In company with fifty-eight Cheshire ministers he signed the attestation to the Solemn League and Covenant in 1648. In this document his name is spelt Burghah, and by Calamy Burgal. In 1658 he preached and published a sermon at the dedication of the free school at Acton. From the year 1655 he complains that he was much molested by the Quakers, and speaks of their opinions with great asperity.

After the Restoration, when the Act of Uniformity 1662 was passed, Burghall was one of the victims of the Great Ejection. After preaching farewell sermons at his churches of Wrenbury and Acton, he was on 3 October 1662 suspended from the vicarage of Acton, and on the 28 October his successor Kirks was appointed.
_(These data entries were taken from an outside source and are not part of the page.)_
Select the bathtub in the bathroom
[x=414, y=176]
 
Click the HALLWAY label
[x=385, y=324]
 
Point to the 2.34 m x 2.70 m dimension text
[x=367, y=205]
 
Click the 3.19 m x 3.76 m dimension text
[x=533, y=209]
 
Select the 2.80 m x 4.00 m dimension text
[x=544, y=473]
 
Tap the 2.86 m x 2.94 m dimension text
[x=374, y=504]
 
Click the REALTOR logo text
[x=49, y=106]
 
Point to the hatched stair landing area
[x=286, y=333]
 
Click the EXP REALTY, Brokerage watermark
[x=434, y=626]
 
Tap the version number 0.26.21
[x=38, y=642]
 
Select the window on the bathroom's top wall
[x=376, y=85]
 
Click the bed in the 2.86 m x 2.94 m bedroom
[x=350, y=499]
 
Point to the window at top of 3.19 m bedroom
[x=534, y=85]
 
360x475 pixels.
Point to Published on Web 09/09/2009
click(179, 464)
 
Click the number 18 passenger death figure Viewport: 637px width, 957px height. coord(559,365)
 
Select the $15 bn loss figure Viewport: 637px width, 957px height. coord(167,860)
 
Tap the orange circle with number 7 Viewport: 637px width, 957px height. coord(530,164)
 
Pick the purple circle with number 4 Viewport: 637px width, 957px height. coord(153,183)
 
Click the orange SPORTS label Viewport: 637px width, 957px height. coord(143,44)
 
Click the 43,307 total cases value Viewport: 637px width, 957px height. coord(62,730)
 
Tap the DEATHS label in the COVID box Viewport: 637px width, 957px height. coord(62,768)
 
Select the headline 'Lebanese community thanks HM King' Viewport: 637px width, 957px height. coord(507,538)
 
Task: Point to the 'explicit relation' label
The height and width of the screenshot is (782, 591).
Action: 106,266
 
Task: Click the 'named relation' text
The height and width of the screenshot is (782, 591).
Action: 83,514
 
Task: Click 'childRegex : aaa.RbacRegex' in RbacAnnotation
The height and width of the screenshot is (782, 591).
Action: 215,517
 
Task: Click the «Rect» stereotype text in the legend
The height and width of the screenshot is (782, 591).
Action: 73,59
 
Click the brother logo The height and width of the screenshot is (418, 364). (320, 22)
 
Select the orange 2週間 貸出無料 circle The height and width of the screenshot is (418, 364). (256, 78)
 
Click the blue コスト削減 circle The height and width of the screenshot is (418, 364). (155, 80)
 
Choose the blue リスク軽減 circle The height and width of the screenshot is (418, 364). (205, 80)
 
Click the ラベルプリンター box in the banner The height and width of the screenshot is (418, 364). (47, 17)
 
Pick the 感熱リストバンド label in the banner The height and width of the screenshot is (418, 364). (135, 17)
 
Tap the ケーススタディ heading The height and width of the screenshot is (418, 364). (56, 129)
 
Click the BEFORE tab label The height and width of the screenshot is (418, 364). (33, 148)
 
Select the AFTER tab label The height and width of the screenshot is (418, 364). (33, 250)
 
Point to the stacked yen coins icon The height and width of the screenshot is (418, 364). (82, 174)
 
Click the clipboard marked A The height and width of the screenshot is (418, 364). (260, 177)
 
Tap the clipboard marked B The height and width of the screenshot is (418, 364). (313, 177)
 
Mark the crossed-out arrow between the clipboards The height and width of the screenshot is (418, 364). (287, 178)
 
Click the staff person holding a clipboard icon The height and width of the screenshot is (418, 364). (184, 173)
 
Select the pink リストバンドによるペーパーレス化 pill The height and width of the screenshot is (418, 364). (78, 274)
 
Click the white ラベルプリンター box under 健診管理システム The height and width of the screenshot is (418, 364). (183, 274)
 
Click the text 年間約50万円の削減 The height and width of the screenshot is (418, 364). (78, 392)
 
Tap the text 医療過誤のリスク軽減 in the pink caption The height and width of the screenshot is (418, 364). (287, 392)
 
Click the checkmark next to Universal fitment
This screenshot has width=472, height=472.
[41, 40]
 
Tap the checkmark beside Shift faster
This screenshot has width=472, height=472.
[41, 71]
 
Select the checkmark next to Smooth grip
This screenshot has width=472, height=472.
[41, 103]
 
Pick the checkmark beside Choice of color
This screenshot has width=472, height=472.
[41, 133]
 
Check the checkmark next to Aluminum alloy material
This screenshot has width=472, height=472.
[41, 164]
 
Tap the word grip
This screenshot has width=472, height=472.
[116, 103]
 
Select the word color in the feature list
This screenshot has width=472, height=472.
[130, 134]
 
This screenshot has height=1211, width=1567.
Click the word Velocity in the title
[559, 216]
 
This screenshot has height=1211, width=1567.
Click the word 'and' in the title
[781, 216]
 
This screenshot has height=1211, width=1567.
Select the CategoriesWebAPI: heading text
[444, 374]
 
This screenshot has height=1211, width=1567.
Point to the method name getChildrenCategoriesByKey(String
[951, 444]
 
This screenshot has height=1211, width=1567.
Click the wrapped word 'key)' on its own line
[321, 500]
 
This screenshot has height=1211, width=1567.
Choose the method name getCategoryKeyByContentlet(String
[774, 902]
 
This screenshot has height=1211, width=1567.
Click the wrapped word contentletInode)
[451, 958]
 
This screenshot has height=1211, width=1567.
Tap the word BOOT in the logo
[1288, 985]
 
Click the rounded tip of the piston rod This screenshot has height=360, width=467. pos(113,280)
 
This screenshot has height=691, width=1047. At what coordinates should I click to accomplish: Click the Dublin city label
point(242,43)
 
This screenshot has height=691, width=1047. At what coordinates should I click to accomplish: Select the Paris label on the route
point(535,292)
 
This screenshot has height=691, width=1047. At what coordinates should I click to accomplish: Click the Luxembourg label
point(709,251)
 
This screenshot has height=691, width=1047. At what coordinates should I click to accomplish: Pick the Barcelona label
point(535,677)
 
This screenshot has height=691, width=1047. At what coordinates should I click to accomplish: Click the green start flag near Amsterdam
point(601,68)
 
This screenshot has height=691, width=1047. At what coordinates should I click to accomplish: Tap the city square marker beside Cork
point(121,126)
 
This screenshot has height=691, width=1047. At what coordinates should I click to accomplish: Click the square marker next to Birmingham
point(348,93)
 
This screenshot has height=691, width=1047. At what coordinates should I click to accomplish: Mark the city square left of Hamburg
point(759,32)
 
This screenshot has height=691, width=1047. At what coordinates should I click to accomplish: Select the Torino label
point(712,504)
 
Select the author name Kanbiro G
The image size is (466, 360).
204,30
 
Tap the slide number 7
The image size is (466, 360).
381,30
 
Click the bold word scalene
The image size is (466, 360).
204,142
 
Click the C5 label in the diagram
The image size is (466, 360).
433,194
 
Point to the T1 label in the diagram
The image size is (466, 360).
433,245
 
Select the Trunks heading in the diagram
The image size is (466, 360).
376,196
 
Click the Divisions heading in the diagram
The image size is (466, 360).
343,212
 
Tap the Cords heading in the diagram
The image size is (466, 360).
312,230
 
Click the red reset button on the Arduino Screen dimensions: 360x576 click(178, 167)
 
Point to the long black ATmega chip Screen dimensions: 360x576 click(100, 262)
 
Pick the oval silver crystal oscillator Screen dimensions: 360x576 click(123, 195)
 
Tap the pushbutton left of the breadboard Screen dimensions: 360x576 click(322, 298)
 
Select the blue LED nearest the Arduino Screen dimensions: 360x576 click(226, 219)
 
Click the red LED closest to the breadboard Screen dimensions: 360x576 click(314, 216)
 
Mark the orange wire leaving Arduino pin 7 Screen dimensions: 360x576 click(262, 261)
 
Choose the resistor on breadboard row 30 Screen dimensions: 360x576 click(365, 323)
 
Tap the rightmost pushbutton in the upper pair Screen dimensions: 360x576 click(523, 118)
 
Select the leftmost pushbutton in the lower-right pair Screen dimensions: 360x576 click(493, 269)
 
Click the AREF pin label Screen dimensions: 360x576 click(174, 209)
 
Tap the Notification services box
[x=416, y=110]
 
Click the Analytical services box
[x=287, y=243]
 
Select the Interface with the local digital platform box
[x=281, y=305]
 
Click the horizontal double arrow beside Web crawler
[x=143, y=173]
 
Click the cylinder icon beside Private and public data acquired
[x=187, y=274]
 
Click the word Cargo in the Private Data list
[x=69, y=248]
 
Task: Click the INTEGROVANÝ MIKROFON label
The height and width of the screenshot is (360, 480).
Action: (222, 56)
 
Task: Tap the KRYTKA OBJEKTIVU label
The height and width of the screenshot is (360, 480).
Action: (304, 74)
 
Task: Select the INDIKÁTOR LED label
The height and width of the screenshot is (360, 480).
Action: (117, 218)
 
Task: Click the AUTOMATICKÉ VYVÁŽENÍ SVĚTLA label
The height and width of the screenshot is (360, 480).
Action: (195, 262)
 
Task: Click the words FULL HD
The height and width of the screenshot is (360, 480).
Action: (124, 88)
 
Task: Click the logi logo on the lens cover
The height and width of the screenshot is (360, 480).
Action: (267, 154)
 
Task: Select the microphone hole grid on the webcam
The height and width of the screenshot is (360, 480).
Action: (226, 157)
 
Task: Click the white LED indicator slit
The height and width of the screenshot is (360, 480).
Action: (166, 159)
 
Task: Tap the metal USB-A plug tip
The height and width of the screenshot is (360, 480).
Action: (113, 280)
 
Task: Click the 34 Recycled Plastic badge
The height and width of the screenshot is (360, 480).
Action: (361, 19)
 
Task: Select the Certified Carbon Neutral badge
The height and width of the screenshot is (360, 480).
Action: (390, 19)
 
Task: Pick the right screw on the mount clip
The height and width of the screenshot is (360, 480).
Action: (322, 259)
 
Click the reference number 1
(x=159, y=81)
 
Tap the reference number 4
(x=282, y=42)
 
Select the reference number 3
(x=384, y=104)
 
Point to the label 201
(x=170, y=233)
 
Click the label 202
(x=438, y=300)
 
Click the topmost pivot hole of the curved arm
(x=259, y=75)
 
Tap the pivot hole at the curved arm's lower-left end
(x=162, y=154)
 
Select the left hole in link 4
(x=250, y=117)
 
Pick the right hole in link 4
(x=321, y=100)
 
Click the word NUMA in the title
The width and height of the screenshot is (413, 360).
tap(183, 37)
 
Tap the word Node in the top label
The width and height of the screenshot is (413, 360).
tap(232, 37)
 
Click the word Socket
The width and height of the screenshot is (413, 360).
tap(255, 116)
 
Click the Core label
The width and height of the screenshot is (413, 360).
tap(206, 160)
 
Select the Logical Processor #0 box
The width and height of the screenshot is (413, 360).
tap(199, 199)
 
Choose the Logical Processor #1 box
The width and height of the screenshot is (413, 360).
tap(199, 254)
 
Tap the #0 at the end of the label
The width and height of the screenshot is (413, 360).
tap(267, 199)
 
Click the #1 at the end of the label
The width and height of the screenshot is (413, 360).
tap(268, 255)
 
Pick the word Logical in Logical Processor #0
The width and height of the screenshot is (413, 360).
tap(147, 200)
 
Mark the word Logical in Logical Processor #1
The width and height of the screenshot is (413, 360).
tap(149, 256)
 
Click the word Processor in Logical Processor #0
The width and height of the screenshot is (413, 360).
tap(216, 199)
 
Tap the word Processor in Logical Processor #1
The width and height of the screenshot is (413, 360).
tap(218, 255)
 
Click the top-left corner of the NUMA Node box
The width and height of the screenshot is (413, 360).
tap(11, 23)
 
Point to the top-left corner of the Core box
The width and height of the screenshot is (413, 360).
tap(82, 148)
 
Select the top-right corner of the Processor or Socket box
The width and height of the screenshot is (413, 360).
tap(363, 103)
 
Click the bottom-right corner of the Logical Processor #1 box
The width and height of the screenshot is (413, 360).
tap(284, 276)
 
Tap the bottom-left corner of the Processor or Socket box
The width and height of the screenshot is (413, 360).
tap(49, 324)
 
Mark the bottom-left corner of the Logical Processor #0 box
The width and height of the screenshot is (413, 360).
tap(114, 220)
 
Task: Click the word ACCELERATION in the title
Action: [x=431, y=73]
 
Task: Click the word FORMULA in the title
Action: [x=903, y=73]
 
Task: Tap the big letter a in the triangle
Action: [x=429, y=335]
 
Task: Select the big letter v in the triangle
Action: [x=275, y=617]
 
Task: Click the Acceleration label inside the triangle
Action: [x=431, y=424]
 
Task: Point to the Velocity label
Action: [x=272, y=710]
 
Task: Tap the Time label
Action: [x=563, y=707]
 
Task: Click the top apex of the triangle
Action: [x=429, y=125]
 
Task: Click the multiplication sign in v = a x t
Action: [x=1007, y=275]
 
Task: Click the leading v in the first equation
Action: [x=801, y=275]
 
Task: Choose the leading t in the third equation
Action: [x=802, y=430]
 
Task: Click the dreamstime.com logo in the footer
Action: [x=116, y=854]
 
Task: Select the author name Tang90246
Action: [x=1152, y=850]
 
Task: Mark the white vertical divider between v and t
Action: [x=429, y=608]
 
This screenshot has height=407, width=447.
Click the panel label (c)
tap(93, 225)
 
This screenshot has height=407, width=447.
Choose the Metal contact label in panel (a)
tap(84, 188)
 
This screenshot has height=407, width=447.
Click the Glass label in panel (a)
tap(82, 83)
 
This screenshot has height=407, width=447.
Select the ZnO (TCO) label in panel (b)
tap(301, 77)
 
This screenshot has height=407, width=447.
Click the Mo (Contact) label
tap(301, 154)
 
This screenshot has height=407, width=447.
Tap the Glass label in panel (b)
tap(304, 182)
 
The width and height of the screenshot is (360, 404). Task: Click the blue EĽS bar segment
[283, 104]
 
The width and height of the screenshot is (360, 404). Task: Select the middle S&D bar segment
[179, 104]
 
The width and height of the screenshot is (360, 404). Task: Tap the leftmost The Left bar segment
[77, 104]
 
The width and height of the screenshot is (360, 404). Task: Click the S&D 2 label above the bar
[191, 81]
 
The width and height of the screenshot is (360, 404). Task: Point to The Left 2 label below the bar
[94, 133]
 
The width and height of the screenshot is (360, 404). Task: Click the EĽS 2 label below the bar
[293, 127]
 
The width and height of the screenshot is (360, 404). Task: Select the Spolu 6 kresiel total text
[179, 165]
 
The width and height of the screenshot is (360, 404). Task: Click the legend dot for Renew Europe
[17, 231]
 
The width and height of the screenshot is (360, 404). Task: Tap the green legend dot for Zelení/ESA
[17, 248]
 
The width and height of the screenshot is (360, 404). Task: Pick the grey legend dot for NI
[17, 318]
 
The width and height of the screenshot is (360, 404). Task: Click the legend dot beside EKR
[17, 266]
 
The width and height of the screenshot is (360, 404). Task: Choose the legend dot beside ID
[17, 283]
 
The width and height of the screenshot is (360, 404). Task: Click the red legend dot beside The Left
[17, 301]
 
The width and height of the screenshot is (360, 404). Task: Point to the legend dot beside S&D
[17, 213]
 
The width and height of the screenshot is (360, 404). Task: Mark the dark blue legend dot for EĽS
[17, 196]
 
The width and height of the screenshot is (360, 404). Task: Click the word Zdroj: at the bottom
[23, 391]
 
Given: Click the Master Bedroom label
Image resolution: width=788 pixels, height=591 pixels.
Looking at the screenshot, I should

The diary ends in the year 1663, when expelled from the vicarage he was reduced to poverty; the last note in the diary complains that he was defrauded of his right to the tithes. A school was formed by public subscription for his maintenance. Burghall died 8 December 1665, steadfast in his religious faith.

==Diary==
His diary was left in manuscript. It was printed in 1778 in an anonymous History of Cheshire, in two vols., which incorporated King's Vale Royal with this and similar narratives. It is more accessible in Barlow’s Cheshire (1855). Its title is Providence improved and it begins with the year 1628. Before the civil war the entries only record what the author regarded as the special interventions of Providence in the neighbourhood of Bunbury. In the year 1641 Burghall first notices political events, and afterwards gives a very detailed account of the military operations in Cheshire. The reason was that Lord Byron took his church at Acton and made it a basis of operations for the siege of Nantwich. The narrative throws additional light on some disputed points in the history of the war. Barlow in one of his notes to the diary (many of these notes, he says, were furnished by Mr. Aspland) states that Burghall married a sister of John Bruen, but he does not give any authority for the statement; and all the marriages of Bruen's sisters are shown in George Ormerod's pedigree of the Bruen family.